Interpretação clínica

  • Homem de 68a, procurou-o por sentir falta de ar na última semana, nega tosse ou febre. Há 20 dias sofreu um acidente automobilístico e como estava no banco do passageiro, e o impacto foi do seu lado, foi jogado sobre o câmbio, apesar de estar com o cinto de segurança, sofreu fratura de 3 costelas do lado esquerdo. Sempre teve boa saúde. Tem feito controle periódico com médico geriatra. Controla a pressão arterial, que se apresentou elevada há 5 anos, com inibidor da ECA.
  • No exame físico, bom estado geral, pressão arterial normal, FC de 100 bpm. Exame pulmonar com diminuição do murmúrio vesicular na base do pulmão esquerdo. Pectorilóquica ecofônica (Egofonia) no campo médio do pulmão esquerdo.
  • A radiografia de tórax revela velamento moderado dos seios costo e cardiofrênicos esquerdo. Área cardíaca normal.

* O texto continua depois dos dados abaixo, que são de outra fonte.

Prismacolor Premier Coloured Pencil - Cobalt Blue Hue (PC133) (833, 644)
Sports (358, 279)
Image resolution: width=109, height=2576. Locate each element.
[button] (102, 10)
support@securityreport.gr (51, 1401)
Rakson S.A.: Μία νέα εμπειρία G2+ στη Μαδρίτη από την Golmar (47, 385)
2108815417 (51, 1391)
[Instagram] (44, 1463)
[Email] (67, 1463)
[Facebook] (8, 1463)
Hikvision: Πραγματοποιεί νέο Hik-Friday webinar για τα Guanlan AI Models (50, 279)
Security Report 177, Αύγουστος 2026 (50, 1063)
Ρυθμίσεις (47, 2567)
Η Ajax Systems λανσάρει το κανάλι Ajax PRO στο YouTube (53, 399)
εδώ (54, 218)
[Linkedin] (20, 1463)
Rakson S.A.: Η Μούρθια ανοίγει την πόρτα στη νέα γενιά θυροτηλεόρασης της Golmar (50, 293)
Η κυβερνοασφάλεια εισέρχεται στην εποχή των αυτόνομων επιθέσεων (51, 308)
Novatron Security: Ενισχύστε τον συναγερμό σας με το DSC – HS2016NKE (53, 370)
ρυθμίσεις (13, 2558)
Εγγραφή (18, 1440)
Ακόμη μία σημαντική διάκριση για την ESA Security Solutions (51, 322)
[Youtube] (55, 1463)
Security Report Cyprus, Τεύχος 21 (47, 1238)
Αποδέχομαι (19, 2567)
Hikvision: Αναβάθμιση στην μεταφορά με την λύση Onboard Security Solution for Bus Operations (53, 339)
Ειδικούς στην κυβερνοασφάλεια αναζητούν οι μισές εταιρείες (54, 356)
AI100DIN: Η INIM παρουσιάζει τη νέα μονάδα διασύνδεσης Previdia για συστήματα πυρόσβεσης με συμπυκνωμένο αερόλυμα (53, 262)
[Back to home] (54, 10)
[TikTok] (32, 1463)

Qual o possível diagnóstico?

Como realizar o diagnóstico?

A propedêutica pulmonar é compatível com derrame pleural à esquerda. Considerando-se a história de acidente do paciente, podemos pensar na formação de um quilotórax, cujo diagnóstico virá de uma toracocentese e estudo do líquido pleural.

O quilotórax é o acúmulo de líquido de aspecto leitoso, geralmente de origem linfática, na cavidade pleural. O quilo tem coloração branca leitosa por conter gorduras finamente emulsificada. Quando esse líquido é deixado parado, uma camada cremosa, gordurosa e sobrenadante se separa. O quilo verdadeiro deve ser diferenciado do líquido seroso turvo, que não contém gordura e não se separa em camadas.

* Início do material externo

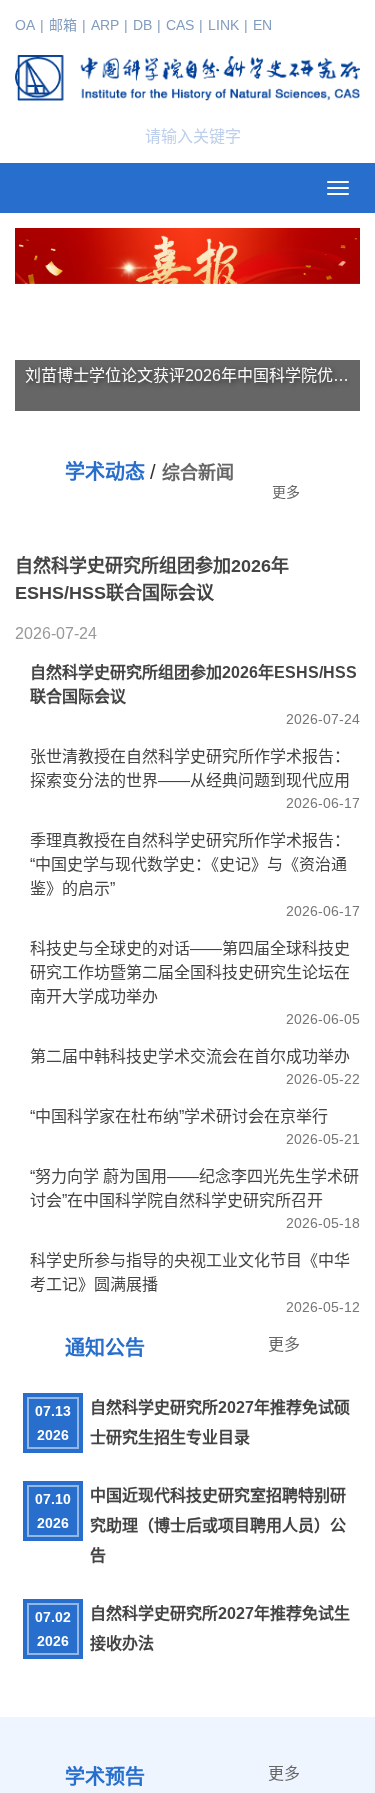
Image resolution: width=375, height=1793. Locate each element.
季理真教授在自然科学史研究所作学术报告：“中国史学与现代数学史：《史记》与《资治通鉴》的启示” (190, 1294)
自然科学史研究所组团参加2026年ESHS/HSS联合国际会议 (193, 1114)
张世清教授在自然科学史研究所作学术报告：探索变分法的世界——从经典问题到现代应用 (190, 1198)
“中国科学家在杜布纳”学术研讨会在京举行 (179, 1546)
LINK (223, 25)
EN (262, 25)
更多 (286, 492)
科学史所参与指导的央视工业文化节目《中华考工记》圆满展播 (190, 1702)
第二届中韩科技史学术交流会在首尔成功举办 (190, 1486)
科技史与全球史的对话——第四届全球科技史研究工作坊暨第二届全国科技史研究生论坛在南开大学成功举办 (190, 1402)
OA (25, 25)
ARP (105, 25)
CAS (180, 25)
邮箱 (63, 25)
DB (142, 25)
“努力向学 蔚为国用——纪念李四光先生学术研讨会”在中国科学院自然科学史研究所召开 (194, 1618)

O quilotórax pode ser bilateral, mas costuma ser prefentemente do lado esquerdo. O volume de líquido é variável mas raramente assume as proporções maciças do hidrotórax (plasma na cavidade pleaural).

O quilotórax geralmente é causado por um trauma ou obstrução do ducto torácico, que causa rutura secundária dos principais ductos linfáticos.

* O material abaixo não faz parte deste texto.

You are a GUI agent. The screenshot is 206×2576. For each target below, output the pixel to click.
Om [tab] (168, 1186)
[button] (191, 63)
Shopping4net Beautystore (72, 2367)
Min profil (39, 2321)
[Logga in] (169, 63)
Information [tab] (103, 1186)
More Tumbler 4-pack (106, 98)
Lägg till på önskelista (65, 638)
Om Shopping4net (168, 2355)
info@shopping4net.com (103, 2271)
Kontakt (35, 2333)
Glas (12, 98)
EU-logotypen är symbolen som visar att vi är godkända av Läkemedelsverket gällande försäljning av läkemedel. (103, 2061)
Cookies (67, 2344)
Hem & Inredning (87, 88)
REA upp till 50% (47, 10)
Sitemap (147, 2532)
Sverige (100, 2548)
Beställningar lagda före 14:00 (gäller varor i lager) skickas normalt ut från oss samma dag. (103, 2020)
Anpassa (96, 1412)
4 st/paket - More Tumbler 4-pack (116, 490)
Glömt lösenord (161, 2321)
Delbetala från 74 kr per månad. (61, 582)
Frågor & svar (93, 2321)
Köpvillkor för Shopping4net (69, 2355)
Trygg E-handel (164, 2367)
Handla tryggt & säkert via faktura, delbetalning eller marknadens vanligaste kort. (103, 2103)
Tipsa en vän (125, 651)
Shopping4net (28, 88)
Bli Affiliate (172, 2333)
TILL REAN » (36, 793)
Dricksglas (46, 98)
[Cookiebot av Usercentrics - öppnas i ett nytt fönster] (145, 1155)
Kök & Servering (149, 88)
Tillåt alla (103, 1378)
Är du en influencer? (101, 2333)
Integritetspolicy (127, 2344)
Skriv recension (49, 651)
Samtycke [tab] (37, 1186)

No presente caso a etiologia do quilotórax deve ser pelo trauma do acidente automobilístico. A obstrução do ducto torácido é decorrente de neoplasias na cavidade torácica. Os cânceres mais distantes podem metastatizar através dos vasos linfáticos e crescer dentro do ducto linfático direito ou ducto torácico para produzir a obstrução.

Referências:

Sassoon CS, Light RW - Chylothorax and pseudochylothorax. Clin Chest med 6: 163-171, 1985.

Sahn AS. Pleural diagnostic techniques. Curr Opin Pulm Med 1: 324-330, 1995.

MacFarlane JR, Holman CW - Chylothorax. Am Rev Respir Dis 105: 287-291,1972.